Oh, no! Once again this year, someone has switched the name tags you’ve carefully placed on each plate and you find yourself sitting next to your mean old Aunt Millie who smacked your bottom when you were four years old and has scared you silly ever since.
Cousin Fred is across from you, shy and silent as ever, listening but never talking or contributing. It’s like he’s afraid not just of mean old Aunt Millie, but of every single person at the table.
Grandma sits smiling next to you, busy surveying the table and passing bowls with a clockwork-like accuracy, making sure every plate is fully laden.
Everyone concentrates on eating, lifting one forkful of deliciousness at a time.
Yes, it’s nice having Thanksgiving, but you wish everyone would just loosen up, have some fun, and go beyond comments about the food.
What’s a host or hostess to do?
Shake it up a bit this year by asking eight great questions to make your guests really loosen up, interact, and laugh!
8 Great Thanksgiving Questions
You can go around the table asking each person to guess.
You can create teams and make it a competition.
You can just shout out the questions and get boisterous responses.

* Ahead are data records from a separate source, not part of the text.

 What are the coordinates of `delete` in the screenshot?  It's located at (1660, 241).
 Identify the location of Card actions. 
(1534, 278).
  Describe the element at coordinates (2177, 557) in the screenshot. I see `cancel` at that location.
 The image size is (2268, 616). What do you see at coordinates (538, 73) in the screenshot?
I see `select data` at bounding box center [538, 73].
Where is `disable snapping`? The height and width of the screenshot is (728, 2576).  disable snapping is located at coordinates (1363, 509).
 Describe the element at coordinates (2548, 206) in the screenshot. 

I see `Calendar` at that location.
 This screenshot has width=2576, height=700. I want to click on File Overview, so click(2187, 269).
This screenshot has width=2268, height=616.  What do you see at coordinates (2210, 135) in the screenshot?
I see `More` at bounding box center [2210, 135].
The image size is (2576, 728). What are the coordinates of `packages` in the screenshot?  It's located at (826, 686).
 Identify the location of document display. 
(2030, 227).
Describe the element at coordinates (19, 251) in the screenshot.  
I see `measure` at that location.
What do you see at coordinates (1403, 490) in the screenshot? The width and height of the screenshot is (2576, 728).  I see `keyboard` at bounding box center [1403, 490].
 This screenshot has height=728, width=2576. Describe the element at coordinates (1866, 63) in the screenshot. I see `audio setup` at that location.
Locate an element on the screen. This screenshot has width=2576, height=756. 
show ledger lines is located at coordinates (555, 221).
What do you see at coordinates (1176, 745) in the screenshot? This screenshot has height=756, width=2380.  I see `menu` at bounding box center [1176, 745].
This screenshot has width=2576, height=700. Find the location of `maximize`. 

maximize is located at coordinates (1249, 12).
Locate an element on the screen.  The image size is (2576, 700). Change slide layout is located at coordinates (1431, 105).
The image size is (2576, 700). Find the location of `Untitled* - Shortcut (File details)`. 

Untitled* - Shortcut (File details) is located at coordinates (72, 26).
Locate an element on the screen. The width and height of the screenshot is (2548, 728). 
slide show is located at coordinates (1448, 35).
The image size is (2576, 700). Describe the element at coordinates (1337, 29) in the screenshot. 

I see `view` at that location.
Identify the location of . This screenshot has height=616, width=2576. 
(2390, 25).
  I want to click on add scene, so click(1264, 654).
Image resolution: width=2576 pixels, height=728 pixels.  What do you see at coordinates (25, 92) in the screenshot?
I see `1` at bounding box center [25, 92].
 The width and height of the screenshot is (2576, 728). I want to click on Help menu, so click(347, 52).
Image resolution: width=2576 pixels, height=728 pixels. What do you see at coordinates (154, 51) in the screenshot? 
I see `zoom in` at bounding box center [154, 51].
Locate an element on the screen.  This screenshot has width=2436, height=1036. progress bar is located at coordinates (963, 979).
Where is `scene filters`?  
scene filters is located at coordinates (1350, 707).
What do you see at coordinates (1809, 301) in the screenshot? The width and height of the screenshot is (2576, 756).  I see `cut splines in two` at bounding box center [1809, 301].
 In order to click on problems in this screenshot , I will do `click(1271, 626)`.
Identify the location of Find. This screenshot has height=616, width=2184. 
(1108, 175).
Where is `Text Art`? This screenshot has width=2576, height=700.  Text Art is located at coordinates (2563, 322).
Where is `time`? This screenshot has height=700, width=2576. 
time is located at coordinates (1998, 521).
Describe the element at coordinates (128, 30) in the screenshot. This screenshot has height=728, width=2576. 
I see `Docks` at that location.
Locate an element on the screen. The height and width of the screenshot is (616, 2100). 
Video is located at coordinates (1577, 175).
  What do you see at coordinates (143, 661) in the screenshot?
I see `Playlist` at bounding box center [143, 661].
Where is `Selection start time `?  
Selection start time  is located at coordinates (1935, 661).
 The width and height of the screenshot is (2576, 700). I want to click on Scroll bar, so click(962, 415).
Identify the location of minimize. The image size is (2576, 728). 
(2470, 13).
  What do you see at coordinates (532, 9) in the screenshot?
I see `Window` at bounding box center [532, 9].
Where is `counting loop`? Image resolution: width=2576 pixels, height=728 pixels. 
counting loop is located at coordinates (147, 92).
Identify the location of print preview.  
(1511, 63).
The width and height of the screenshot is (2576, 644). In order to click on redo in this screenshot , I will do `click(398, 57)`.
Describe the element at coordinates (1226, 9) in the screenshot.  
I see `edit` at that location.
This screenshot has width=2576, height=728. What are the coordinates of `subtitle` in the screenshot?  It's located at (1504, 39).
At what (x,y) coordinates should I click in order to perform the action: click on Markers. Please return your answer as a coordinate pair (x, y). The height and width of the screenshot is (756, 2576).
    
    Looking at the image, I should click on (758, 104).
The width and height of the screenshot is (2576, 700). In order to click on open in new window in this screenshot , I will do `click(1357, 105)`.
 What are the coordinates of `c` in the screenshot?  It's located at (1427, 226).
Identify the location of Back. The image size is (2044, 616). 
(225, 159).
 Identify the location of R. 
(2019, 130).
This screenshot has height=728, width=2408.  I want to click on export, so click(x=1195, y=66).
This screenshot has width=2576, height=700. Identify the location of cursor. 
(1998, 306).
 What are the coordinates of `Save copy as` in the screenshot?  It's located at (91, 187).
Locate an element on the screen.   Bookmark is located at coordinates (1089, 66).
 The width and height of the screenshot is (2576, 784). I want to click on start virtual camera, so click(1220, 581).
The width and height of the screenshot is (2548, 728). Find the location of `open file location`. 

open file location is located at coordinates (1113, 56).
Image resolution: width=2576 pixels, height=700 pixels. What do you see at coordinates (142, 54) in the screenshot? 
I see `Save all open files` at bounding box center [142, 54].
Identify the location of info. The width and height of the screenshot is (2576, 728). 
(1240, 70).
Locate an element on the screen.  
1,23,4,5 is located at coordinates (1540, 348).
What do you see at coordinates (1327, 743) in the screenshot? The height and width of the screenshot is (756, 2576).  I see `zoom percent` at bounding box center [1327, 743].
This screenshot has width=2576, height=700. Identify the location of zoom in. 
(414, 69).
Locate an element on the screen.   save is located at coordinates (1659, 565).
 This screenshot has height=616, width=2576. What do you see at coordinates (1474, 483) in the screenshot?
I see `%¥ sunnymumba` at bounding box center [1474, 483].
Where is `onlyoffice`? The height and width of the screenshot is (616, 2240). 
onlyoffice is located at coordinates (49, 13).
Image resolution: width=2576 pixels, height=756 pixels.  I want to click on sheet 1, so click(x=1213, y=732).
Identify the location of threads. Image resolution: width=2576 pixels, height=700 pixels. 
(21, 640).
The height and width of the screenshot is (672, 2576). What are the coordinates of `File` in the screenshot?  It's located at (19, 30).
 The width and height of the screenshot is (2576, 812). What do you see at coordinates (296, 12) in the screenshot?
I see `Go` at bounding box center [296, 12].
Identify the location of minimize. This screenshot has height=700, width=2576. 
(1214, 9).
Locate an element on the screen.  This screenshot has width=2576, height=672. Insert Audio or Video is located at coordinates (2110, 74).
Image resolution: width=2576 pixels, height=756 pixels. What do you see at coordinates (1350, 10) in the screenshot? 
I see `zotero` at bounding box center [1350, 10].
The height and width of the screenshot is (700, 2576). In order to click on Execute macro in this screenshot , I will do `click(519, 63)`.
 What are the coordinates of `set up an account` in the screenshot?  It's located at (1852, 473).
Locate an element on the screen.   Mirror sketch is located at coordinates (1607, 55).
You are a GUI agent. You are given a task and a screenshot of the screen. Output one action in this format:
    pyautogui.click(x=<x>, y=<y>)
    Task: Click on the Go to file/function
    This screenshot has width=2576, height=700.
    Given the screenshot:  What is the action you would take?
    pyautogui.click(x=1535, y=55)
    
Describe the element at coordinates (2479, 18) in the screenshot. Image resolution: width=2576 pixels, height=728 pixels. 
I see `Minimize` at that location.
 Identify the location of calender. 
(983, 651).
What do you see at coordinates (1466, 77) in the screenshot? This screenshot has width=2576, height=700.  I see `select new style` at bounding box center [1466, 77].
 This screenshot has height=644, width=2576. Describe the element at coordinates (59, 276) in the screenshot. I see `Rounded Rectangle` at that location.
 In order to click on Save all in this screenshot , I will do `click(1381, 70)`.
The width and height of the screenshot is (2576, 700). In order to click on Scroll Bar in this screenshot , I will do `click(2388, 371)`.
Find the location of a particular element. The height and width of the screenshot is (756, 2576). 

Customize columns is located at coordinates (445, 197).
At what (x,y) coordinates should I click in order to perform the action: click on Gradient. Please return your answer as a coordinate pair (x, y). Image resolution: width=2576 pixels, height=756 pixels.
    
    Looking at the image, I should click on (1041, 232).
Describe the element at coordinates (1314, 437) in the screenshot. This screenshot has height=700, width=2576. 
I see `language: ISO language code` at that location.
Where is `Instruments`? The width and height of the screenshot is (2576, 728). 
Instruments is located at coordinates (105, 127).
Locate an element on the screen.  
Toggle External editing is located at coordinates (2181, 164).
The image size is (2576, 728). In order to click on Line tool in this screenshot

You can even buy a cheap trophy or a stuffed-plush-animal turkey to hand out as a prize!
ONE: How many pounds of Thanksgiving turkey are eaten each year?
Each year at Thanksgiving, Americans bake, roast, or fry 46 million turkeys.
A turkey may weigh between eight and thirty pounds.
Cooks know to plan 1 to 1-l/2 pounds of turkey per person.
Every year, we eat 704 MILLION POUNDS of turkey!
TWO: What percentage of the population would rather eat Thanksgiving leftovers than the actual Thanksgiving meal?
Did you know that many, many people don’t like cranberries, sweet potatoes, or even pumpkin pie?
Four-fifth of the population, a whopping 81% of the Thanksgiving feasters, would prefer to eat leftovers than the actual Thanksgiving meal.
THREE: Turkey was not on the menu at the first Thanksgiving celebration in 1621. Scholars, however, suggest that nine other main courses were. What were they?
Keep in mind that Plymouth, Massachusetts is an ocean-side colony. Turkey was not on the menu, but the 44 surviving pilgrims, 90 Wampanoag tribesmen, and Governor William Bradford feasted on other kinds of main courses, including venison (deer) provided by the Native Americans, plus ducks, geese, swan, lobster, eels, mussels, bass, and oysters.
FOUR: On Thanksgiving, what city is the most traveled-to destination in the United States?
You’re in the thick of things here in Central Florida. The most traveled-to destination in the United States is Orlando, Florida, followed by Anaheim, California, and New York City.
The top two destinations are both the home of Disney World and Disney Land.
FIVE: What popular Christmas song with a two-word title was really written as a Thanksgiving song?
Nope. Not “Silent Night,” “Silver Bells,” or “Christmas Song,” (Chestnuts roasting on an open fire….)
In 1857, a song was written for Thanksgiving entitled “One Horse Open Sleigh.”
The tune gained such popularity as a Christmas song instead of a Thanksgiving anthem, that in 1859, the title was changed to “Jingle Bells.”
SIX: A writer was assigned the task of coming up with a Thanksgiving side dish that “uses ingredients found in most American kitchens.” What annual favorite did she concoct?
In 1955, Dorcas Reilly wrote a one-hundred-word recipe that is still served on more than 20 million tables sixty-seven years later.
It was fast, easy, and cheap, so it became very popular.
Today, this one recipe accounts for more than 40% of the sales of one single ingredient.
You guessed it.
Green bean casserole, with 40% of mushroom soup sales coming around Thanksgiving.
SEVEN: What two states raise the most turkeys?
For years, Minnesota has been at the top of the heap of turkey production, but North Carolina is close behind. Other top turkey-producing states are Arkansas, Indiana, Missouri, Virginia, Iowa, and California.
EIGHT: What kind of sales are better on the night before Thanksgiving than any other night of the year?
Not candy, toys, clothes, or restaurant food.
Bar sales.
Americans love to kick back before their day off of giving thanks!
However you spend it and whatever kind of turkey you prefer - talking turkey, going cold turkey, or drinking Wild Turkey – enjoy your holiday.
Please know that ServiceOne is grateful for you and is truly thankful for your business.